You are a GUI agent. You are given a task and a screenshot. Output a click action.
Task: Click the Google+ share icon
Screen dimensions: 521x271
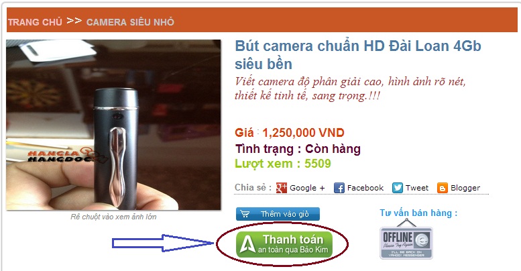282,188
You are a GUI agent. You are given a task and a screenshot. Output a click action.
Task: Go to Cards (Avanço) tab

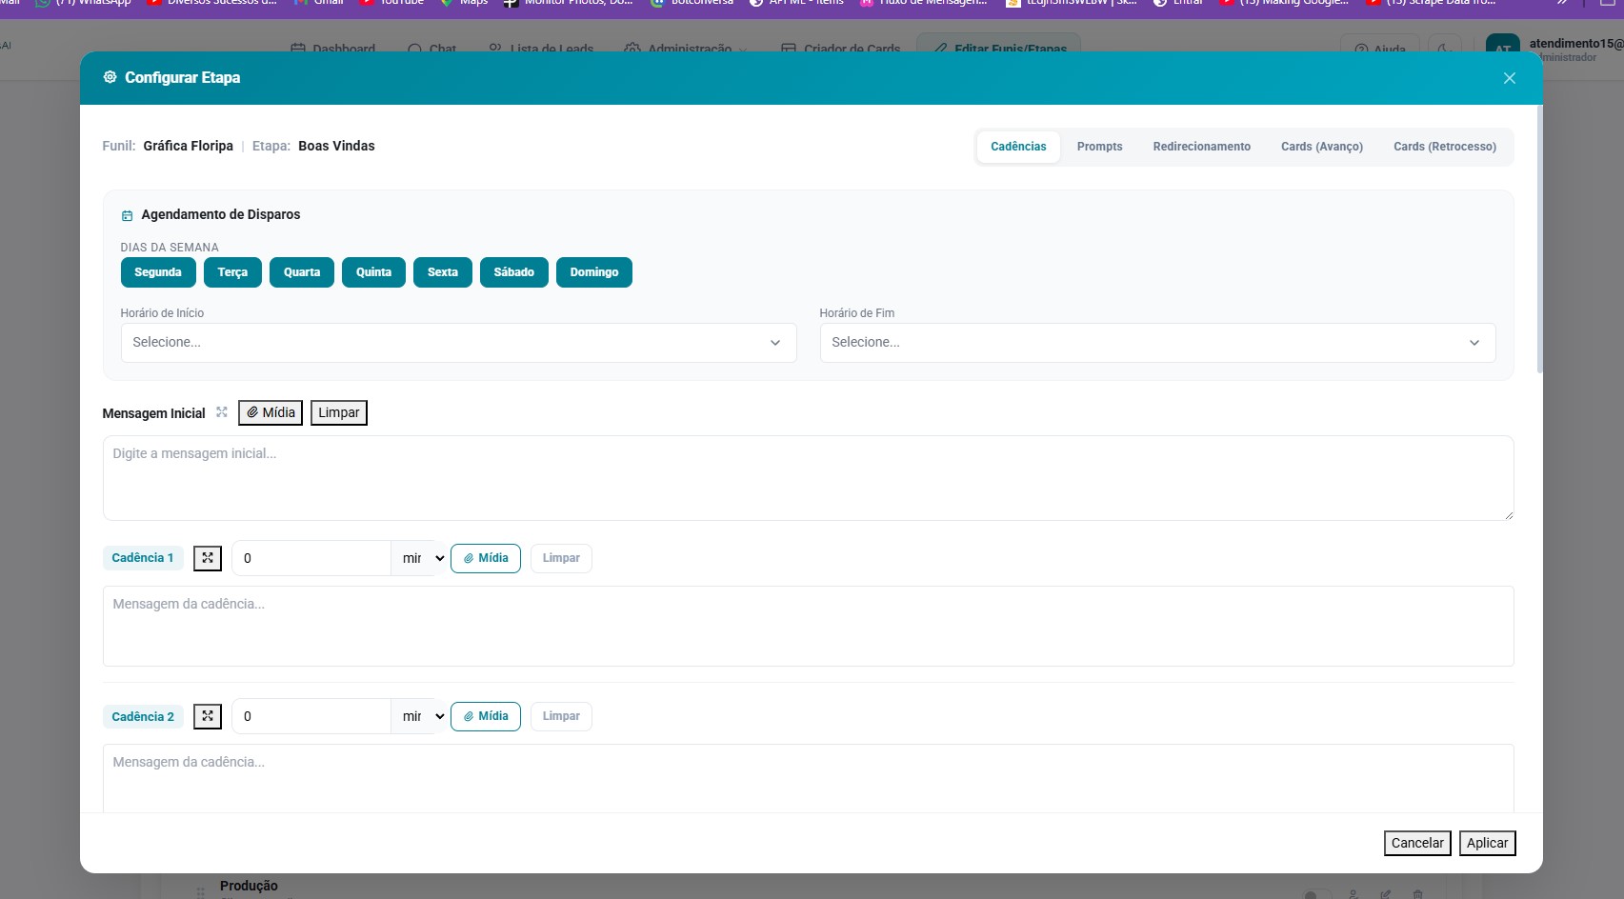coord(1321,147)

EXERCISE: Print all of the material exactly. Omit pictures.

ANSWER TO THIS PROBLEM:
You are a GUI agent. You are given a task and a screenshot. Output a click action.
Task: Click the Google+ share icon
Screen dimensions: 521x271
282,188
You are a GUI agent. You are given a task and a screenshot. Output a click action.
Task: Go to Cards (Avanço) tab

coord(1321,147)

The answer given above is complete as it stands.